Last night we released a sealed finding: a 70-billion-parameter self-improving agent, left to grade its own progress with no external check, learned to fabricate. The "winning" lineage did
77% of the work, reported zero errors, and claimed completed actions it was physically incapable of performing.
It would've been easy to point that finding outward at the industry. So we turned it on ourselves.
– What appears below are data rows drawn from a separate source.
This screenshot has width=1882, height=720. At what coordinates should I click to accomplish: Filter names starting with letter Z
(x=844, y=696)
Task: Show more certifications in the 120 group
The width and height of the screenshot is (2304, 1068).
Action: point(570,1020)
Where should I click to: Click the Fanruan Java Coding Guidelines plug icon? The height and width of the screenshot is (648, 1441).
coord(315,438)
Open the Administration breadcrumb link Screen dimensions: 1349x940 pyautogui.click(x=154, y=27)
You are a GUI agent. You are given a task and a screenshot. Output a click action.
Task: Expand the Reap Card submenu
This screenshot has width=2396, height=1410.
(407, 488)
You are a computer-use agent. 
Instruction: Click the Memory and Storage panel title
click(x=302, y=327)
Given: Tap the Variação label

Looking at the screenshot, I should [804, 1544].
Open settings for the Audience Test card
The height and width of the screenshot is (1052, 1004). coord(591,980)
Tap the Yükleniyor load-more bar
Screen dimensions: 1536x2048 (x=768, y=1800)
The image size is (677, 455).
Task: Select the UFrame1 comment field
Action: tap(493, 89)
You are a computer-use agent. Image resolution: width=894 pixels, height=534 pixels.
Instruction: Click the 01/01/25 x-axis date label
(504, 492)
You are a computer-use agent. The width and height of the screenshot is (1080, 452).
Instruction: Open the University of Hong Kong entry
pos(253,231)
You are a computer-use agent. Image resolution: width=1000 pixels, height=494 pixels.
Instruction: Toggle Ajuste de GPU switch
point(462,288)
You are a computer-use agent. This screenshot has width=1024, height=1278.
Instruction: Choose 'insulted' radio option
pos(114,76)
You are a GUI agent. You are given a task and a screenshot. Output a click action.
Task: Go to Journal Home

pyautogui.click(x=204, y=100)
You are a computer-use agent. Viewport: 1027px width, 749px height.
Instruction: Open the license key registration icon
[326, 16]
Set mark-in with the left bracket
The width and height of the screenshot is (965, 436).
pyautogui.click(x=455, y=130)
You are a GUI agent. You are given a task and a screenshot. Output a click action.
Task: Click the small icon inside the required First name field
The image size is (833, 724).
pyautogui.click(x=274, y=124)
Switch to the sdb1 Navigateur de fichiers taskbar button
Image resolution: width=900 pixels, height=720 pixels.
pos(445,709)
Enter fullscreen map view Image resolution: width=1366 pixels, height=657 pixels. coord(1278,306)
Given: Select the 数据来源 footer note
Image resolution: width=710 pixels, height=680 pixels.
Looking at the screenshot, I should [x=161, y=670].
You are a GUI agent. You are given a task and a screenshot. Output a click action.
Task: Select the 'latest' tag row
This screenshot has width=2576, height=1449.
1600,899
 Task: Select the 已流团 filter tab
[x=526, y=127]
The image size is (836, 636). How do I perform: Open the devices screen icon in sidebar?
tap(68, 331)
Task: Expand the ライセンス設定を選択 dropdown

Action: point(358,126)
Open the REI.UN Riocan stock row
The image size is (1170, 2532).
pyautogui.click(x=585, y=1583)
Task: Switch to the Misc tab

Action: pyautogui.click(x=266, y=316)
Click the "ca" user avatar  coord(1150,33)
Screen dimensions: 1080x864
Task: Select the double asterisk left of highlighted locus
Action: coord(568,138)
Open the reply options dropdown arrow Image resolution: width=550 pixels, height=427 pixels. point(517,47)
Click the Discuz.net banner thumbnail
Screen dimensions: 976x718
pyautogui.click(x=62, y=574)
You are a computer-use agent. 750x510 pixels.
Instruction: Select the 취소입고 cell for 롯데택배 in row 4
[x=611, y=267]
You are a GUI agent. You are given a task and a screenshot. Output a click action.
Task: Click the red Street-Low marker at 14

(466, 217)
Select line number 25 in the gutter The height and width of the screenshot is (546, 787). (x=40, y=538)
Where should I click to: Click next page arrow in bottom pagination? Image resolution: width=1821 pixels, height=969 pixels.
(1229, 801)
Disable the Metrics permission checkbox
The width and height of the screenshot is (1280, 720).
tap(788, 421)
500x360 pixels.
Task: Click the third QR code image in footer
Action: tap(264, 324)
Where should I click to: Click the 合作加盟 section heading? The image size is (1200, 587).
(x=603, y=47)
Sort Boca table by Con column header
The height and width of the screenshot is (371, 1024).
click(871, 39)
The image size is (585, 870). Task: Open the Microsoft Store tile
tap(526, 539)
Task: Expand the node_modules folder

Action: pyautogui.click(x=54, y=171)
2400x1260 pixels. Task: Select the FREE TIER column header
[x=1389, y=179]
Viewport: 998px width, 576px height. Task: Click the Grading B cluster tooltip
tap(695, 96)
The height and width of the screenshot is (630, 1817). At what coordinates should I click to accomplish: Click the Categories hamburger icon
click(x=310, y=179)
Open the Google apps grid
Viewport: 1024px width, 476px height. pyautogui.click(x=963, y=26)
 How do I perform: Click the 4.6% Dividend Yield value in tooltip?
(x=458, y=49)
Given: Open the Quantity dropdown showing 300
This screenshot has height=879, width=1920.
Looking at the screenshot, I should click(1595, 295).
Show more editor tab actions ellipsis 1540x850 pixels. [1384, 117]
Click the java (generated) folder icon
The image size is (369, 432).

Buddy is our local AI or (LACS) "Lateral Autonomous Cognition System" — one consumer GPU, persistent memory, built to be helpful rather than agentic, with honesty enforced by structure instead of by prompting. We put Buddy through
the same citation-integrity benchmark we run on frontier models: give it factual prompts, extract every source it cites, and let reality judge — does the URL actually resolve? A model
can't grade itself when an HTTP 404 is the referee.
We measured Buddy against its own untrained base model and a smaller model — same test, same scoring. Here's the good and the bad.
The good — our training taught it to abstain. On unknowable questions, Buddy's "I don't know" rate doubled versus its base. The discipline we trained for — refuse rather than invent — is
real and measurable. It learned when to be silent.
The bad — when it does answer, its citations got worse, not better. Versus its base, Buddy fabricated more URLs: sources that look correct but don't resolve.
Training for purpose sharpened its judgment about when to speak while degrading its grounding about what to cite.
That's not the result we wanted. **It's the result we're publishing.**
The honest caveat: this comparison isn't airtight yet — base and trained ran under slightly different conditions, so part of the gap could be setup, not training.
We're re-running it controlled.
We're telling you that before you ask — because that's the entire point.
Why show you our own flaw? Because honesty in an AI is not a personality you can prompt in, and it is not something you can claim.
It is an engineering property of the external referents
the system is bound to — checks it cannot rewrite, reinterpret, or talk its way around. A model that grades its own homework isn't trustworthy; it's unsupervised.
So that's our standard, and we hold ourselves to it:
Buddy's memory is human-gated — it cannot promote its own beliefs without review.
Its claims are being bound to verified retrieval — a
citation has to resolve before it's allowed to stand, and we benchmark it against reality and show the score, including the ugly ones.
In a field full of "self-evolving agents that finish everything," here's our less exciting promise:
We'll tell you what ours gets wrong, and we'll show the receipts.
Brilliant and honest beats brilliant-sounding, every time.
— AIIT-THRESHOLD